**Tasks**:
1. From the page about Apple and Samsung, copy the passage starting at "Why are Apple’s" and ending at "may be oxymorons.".
2. Answer these questions using the page about Apple and Samsung:
(a) What date accompanies the headline about Apple suing Samsung for attempting to copy the look and feel of the iPhone and iPad?
(b) How many comments does the page report?
(c) Which two things does the second comment say may be oxymorons?

**Source text**:
/---
Why are Apple’s icons on the wall of Samsung’s store? – September 24, 2011
Apple to Samsung: ‘Blatant copying is wrong’ – April 18, 2011
Apple sues Samsung for attempting to copy look and feel of iPhone, iPad – April 18, 2011
Samsung’s ‘Instinct’ is obviously to make Apple iPhone knockoffs – April 1, 2008

21 Comments

  1. “innovation, not in the courtroom.”

    how do you innovate if people can just steal your stuff moron?

    and as Ive as cried over : morons like him think that ‘design’ is easy and the highest level design doesn’t take years to do and thus has no value….

  2. SOME “consumers around the world are hoping they settle their intense competition.” Who did Swanson interview to formulate that opinion? I would suggest that the vast majority of the owners of either device are likely ignorant of the issues all together. Forbes and Journalism may be oxymorons.
\---
**Listed records**:
/---
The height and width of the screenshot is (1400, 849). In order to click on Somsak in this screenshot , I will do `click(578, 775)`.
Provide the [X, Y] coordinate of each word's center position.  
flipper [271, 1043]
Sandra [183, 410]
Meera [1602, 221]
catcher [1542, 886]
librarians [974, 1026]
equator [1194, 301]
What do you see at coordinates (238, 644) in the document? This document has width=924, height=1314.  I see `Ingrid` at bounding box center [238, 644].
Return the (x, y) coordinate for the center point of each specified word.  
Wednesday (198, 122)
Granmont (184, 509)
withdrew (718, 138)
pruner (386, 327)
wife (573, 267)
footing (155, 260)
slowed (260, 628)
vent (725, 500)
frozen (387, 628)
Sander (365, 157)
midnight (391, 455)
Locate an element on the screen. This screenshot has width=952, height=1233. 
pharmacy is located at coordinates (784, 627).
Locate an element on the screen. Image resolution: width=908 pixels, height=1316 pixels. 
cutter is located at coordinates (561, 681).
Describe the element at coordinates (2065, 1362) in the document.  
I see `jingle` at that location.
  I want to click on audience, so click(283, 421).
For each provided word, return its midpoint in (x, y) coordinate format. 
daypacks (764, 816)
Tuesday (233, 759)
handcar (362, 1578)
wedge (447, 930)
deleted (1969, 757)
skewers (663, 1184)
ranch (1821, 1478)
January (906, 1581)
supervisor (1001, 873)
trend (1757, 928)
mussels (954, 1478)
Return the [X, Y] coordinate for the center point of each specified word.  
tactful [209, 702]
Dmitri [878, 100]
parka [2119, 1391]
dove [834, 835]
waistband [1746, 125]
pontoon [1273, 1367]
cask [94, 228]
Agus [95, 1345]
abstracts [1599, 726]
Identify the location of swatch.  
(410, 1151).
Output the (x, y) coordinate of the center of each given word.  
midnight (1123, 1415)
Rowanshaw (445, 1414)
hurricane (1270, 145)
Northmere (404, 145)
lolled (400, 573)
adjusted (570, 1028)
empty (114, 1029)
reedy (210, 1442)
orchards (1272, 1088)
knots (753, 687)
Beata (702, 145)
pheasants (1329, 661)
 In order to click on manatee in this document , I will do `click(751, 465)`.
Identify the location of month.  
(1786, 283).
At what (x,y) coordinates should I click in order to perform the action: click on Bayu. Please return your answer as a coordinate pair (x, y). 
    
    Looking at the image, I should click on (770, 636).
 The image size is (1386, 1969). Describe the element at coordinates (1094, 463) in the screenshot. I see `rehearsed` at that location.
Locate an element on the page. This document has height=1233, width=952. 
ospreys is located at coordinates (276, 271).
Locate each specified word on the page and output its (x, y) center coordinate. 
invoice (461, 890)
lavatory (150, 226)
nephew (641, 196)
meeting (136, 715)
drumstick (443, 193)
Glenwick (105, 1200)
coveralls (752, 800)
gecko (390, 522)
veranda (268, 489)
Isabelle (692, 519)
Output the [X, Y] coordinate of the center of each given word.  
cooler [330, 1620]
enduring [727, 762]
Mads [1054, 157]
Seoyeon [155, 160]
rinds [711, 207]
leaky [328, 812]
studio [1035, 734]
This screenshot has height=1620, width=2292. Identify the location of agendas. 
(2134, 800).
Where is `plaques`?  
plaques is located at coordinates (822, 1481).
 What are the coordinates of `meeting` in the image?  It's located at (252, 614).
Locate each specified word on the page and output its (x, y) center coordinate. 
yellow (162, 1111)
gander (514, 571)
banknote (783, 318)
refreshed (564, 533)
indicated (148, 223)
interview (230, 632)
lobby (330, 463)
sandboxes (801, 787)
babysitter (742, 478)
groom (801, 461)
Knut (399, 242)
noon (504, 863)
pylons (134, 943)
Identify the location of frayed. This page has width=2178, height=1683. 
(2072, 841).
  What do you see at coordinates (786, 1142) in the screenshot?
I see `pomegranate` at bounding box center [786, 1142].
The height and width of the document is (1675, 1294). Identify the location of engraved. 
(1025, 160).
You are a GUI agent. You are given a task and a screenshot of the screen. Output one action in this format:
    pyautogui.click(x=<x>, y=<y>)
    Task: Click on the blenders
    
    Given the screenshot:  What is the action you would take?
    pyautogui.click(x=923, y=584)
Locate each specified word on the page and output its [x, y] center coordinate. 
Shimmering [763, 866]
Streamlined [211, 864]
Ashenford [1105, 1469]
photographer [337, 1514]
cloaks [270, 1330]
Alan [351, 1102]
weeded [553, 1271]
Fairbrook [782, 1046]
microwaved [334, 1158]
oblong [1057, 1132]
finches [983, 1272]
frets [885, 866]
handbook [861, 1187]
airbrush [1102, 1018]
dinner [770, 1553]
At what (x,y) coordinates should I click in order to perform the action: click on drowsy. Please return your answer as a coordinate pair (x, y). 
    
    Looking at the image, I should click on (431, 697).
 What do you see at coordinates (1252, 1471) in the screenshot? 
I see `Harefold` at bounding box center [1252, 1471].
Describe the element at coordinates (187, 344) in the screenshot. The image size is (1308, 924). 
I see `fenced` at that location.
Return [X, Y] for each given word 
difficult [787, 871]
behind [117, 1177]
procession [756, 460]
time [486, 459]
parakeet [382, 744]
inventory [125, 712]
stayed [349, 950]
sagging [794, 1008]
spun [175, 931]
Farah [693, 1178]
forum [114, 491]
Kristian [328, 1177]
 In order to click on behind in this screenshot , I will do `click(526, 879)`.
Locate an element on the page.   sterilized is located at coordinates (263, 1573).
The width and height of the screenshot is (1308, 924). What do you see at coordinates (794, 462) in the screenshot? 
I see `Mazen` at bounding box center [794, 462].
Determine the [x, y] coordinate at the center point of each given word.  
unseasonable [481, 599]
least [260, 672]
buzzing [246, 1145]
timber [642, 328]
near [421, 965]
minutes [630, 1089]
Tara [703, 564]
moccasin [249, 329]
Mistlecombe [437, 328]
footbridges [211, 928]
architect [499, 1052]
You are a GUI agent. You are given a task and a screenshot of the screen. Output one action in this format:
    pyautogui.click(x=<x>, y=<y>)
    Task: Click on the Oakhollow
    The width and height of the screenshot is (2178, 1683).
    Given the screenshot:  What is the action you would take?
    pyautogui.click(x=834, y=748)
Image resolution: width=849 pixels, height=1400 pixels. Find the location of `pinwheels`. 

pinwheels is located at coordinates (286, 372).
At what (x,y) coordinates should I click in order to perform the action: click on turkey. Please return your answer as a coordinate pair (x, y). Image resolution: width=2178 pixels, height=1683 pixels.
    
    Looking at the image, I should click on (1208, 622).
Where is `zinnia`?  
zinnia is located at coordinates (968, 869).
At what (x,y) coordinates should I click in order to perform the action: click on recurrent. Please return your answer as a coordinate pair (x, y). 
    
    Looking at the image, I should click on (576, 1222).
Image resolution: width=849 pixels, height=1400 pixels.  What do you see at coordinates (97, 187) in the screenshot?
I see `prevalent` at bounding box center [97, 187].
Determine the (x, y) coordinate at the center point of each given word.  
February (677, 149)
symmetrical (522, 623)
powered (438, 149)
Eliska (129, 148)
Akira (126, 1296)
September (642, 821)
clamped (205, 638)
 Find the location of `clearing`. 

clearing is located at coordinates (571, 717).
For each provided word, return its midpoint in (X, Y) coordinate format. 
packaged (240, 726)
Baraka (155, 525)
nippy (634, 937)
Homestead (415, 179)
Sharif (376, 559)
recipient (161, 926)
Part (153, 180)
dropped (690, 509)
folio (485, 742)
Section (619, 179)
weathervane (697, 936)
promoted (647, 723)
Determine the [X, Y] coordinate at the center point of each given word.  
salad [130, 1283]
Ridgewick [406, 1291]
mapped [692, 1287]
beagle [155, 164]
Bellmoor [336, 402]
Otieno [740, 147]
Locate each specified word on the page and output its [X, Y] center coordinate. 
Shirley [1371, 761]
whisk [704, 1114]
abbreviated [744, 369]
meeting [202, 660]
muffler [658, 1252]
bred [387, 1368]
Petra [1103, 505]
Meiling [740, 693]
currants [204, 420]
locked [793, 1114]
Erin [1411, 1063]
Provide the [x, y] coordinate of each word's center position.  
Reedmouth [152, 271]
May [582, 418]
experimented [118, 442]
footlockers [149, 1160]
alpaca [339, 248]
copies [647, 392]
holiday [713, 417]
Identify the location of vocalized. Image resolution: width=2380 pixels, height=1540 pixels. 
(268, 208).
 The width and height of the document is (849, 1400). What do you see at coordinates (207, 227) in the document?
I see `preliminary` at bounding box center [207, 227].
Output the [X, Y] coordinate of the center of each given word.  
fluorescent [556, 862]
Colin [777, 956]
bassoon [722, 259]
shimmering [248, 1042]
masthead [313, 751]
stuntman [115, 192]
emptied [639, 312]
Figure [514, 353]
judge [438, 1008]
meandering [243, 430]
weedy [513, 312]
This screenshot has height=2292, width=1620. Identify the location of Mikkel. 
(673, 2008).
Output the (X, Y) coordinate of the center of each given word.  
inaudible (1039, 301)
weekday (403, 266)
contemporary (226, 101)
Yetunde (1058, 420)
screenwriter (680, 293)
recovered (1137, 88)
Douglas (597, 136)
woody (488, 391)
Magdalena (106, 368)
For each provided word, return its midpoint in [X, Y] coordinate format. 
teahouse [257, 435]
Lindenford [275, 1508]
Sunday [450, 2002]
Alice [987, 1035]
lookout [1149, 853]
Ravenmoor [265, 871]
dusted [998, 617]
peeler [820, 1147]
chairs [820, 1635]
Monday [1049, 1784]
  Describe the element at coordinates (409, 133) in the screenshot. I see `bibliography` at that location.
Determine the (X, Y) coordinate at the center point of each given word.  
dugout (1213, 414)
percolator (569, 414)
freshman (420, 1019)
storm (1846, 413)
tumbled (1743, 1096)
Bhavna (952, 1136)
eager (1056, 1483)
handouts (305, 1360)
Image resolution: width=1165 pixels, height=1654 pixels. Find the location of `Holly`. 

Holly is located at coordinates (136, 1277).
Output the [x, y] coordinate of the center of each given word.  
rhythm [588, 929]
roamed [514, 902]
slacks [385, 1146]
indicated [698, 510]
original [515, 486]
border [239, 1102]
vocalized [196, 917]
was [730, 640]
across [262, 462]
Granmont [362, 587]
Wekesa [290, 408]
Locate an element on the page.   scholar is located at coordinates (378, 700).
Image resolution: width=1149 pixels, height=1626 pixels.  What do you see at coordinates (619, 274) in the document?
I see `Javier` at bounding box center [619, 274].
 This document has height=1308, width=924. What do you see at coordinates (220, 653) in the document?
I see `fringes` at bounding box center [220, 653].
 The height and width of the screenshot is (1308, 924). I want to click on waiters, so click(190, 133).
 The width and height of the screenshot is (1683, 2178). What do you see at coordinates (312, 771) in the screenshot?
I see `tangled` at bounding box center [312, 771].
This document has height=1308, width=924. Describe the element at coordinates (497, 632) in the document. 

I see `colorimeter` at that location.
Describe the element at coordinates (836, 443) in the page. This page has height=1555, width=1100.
\---
**Expected responses**:
1.
Why are Apple’s icons on the wall of Samsung’s store? – September 24, 2011
Apple to Samsung: ‘Blatant copying is wrong’ – April 18, 2011
Apple sues Samsung for attempting to copy look and feel of iPhone, iPad – April 18, 2011
Samsung’s ‘Instinct’ is obviously to make Apple iPhone knockoffs – April 1, 2008

21 Comments

  1. “innovation, not in the courtroom.”

    how do you innovate if people can just steal your stuff moron?

    and as Ive as cried over : morons like him think that ‘design’ is easy and the highest level design doesn’t take years to do and thus has no value….

  2. SOME “consumers around the world are hoping they settle their intense competition.” Who did Swanson interview to formulate that opinion? I would suggest that the vast majority of the owners of either device are likely ignorant of the issues all together. Forbes and Journalism may be oxymorons.

2.
(a) April 18, 2011
(b) 21
(c) Forbes and Journalism